Psychiatric nurse and educator perspectives on professional boundaries in nursing education: An interpretive description study

Nurses work in dynamic environments and need to have the proper skills and competencies to provide safe, ethical patient care (Ranjbar et al., 2017; Raso et al., 2019). Psychiatric nursing is a specialized nursing profession focused on the care of people experiencing mental health distress and crisis. Western Canada recognizes psychiatric nursing as a distinct profession and has specialized undergraduate psychiatric nursing educational programs including a Bachelor of Science in Psychiatric Nursing and a Bachelor of Psychiatric Nursing. Canadian entry level competencies for psychiatric nurses include the ability to establish, maintain, and negotiate professional boundaries within the context of a therapeutic relationship (Psychiatric Nurse Regulators of Canada, 2014).

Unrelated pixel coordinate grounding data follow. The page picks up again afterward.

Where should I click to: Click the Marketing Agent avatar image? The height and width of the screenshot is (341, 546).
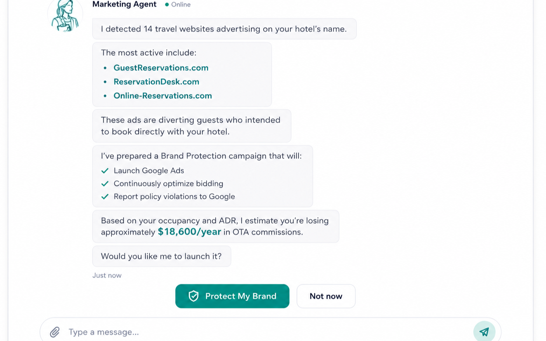click(x=65, y=16)
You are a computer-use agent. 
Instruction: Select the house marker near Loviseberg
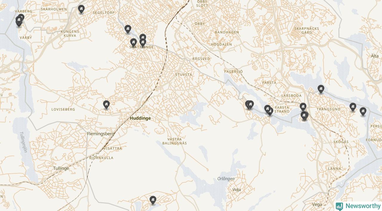tap(106, 105)
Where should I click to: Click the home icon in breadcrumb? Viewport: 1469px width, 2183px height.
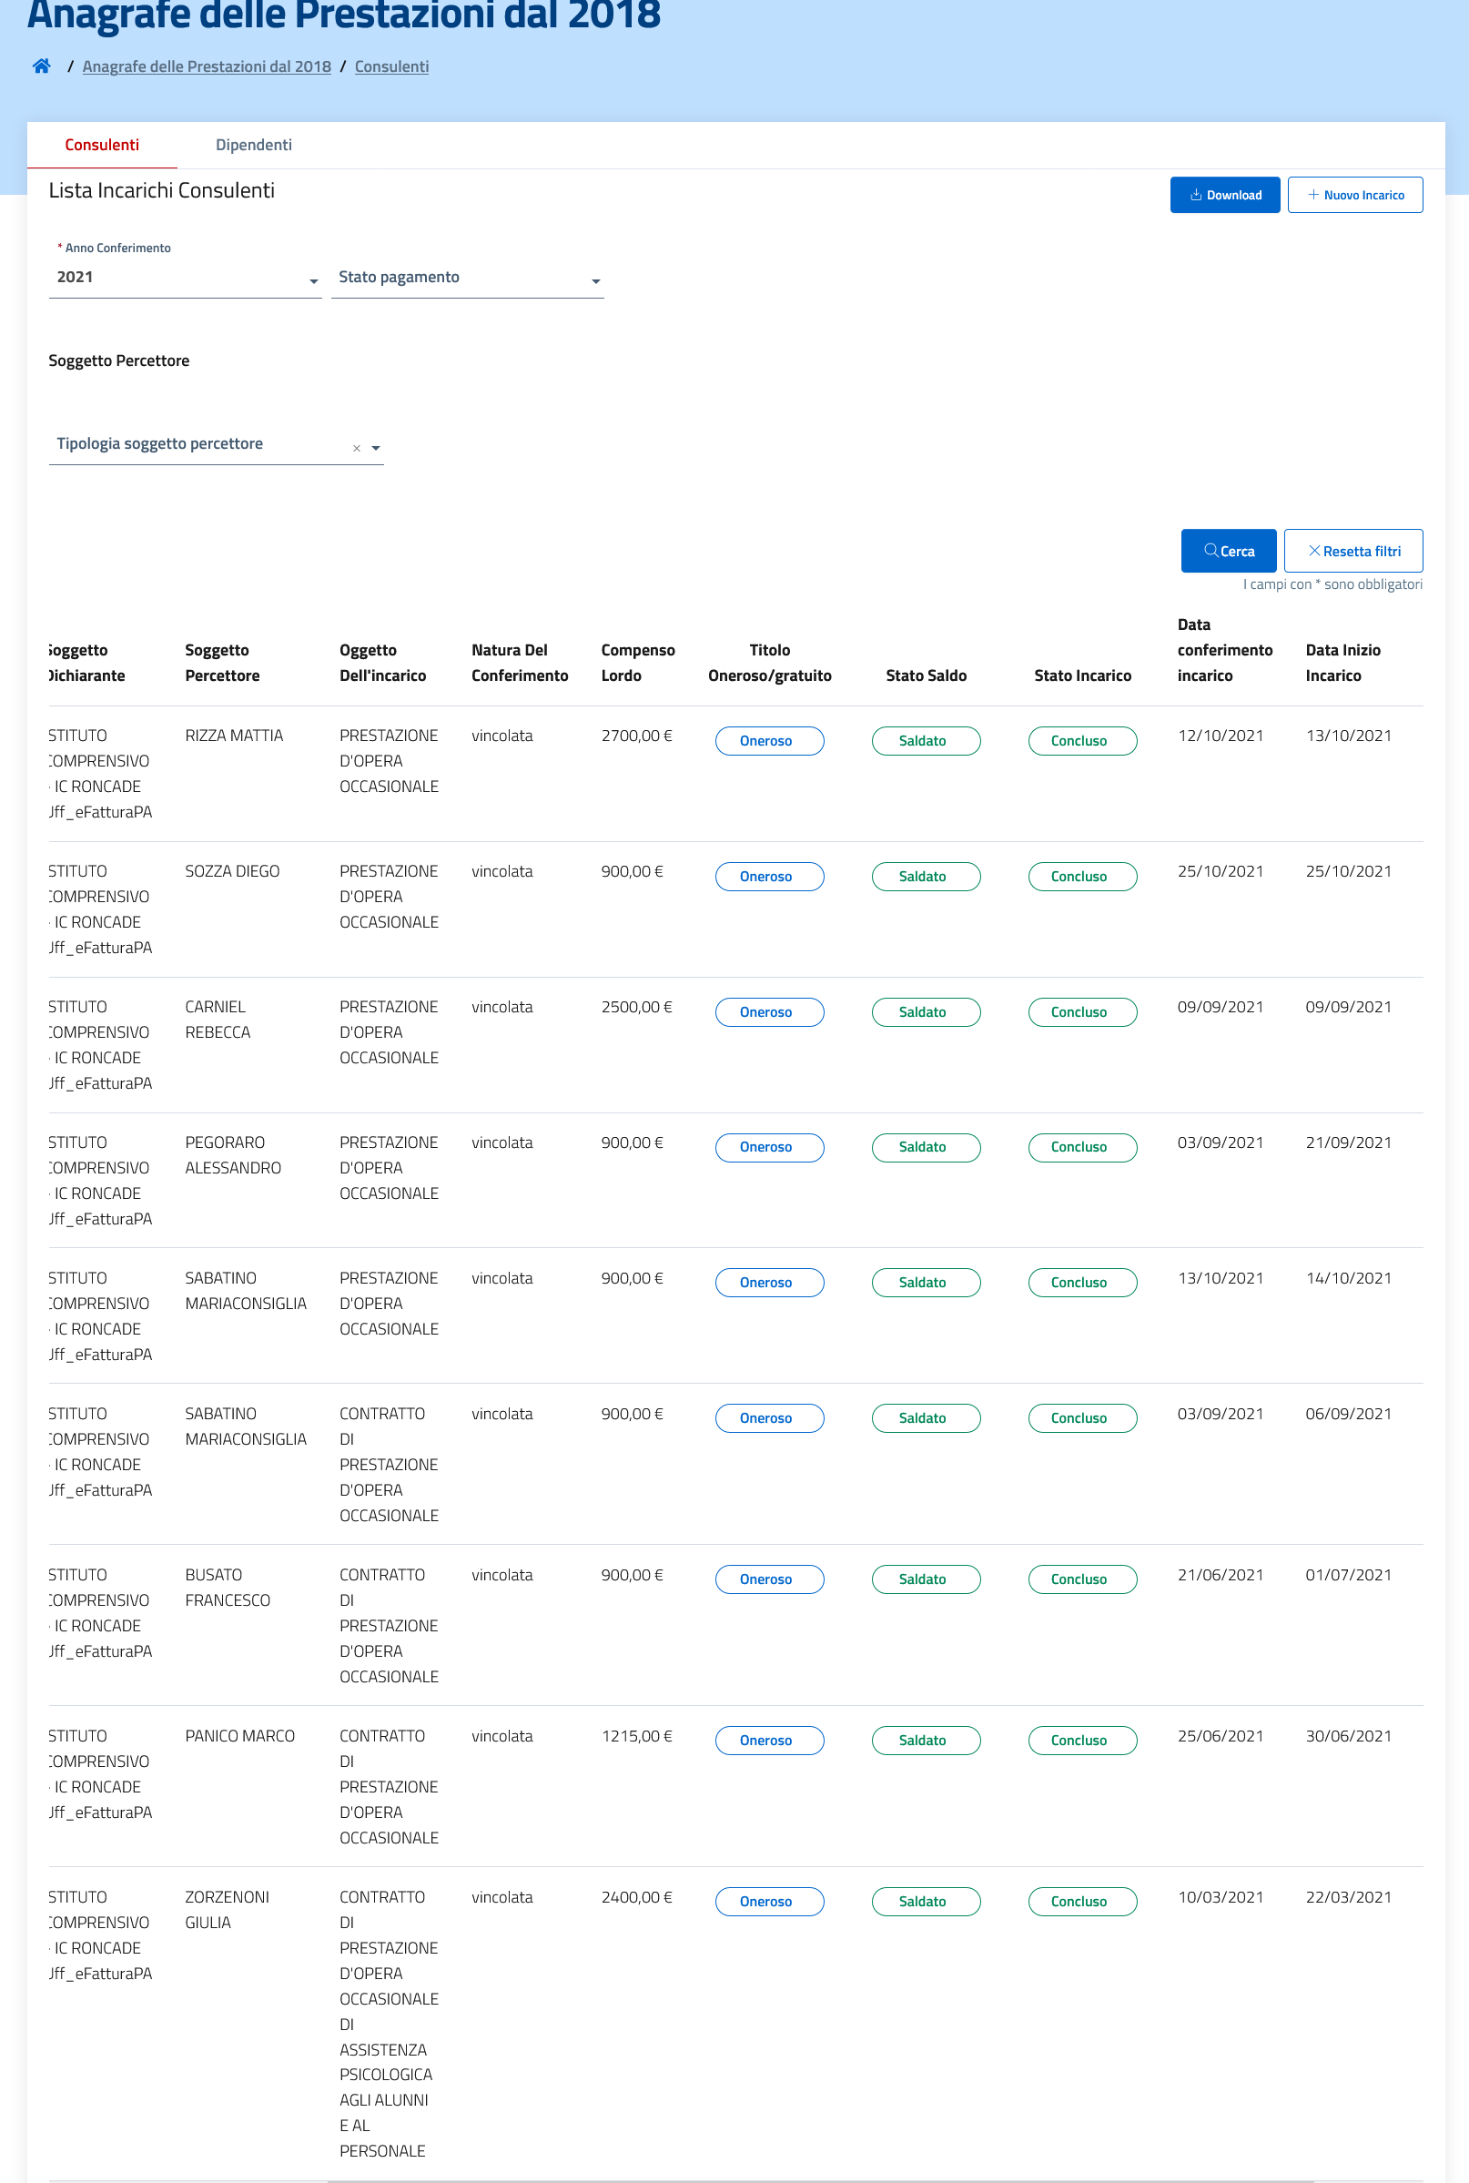pyautogui.click(x=41, y=66)
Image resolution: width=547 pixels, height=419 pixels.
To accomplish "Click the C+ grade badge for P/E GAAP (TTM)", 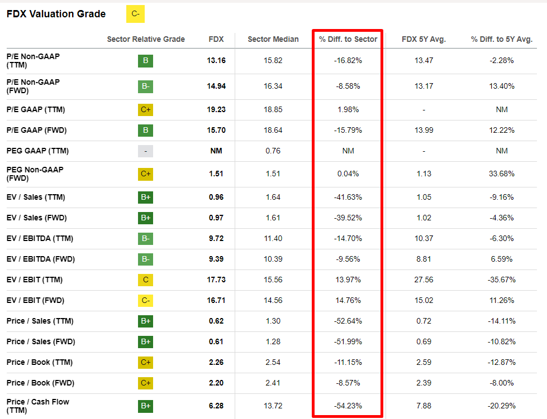I will pos(145,110).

An important competency required by psychiatric nurses involves development, maintenance, and termination of the therapeutic relationship (Ashton, 2016). The therapeutic relationship has been described as asymmetrical (Bag, 2022) because psychiatric nurses work with people in vulnerable states and are in positions of power. Professional boundaries are used to maintain the integrity of a therapeutic relationship (Austin et al., 2016). Professional boundaries are defined as “the mutually understood physical, emotional, sexual, and social limits of a relationship” (Valente, 2017, p. 45).

Psychiatric nurses are responsible for upholding professional boundaries as an aspect of ethical care provision (Bag, 2022). Given that the ability to establish, negotiate, and maintain professional boundaries has been identified as an entry level competency, it is the responsibility of psychiatric nurse educators to prepare students to perform this skill (Psychiatric Nurse Regulators of Canada, 2014). Therefore, boundary instruction needs to be incorporated into the curriculum.

Within academia, ethical care provision is embedded into the formal psychiatric nursing curriculum through course objectives and evaluations. The formal curriculum is structured and planned to prepare students to meet the entry level competencies defined by the profession (Hafferty, 1998). Additional aspects of the curriculum, including the informal and hidden curriculum, have implications on how professional boundaries are taught, understood, and practiced.

Unlike the formal curriculum, the informal and hidden curriculum is not standardized (Akçakoca & Orgun, 2021) and varies across nursing programs. The informal curriculum involves relational learning (Hafferty, 1998) of professional behaviors through interactions with educators, peers, clinical instructors, patients, and healthcare professionals. This relational learning can occur through formation of peer relationships, mentorship, and faculty role modeling (Raso et al., 2019). The hidden curriculum also includes aspects of relational learning such as implicit communication of common values, attitudes, norms, and behaviors (Hafferty, 1998) associated with nursing. The hidden curriculum serves to identify what is considered ‘good’ or ‘bad’ practices in health care (Hafferty, 1998). Therefore, it is important to consider the formal, informal, and hidden curriculum given that student psychiatric nurses must enact this skill within clinical practice.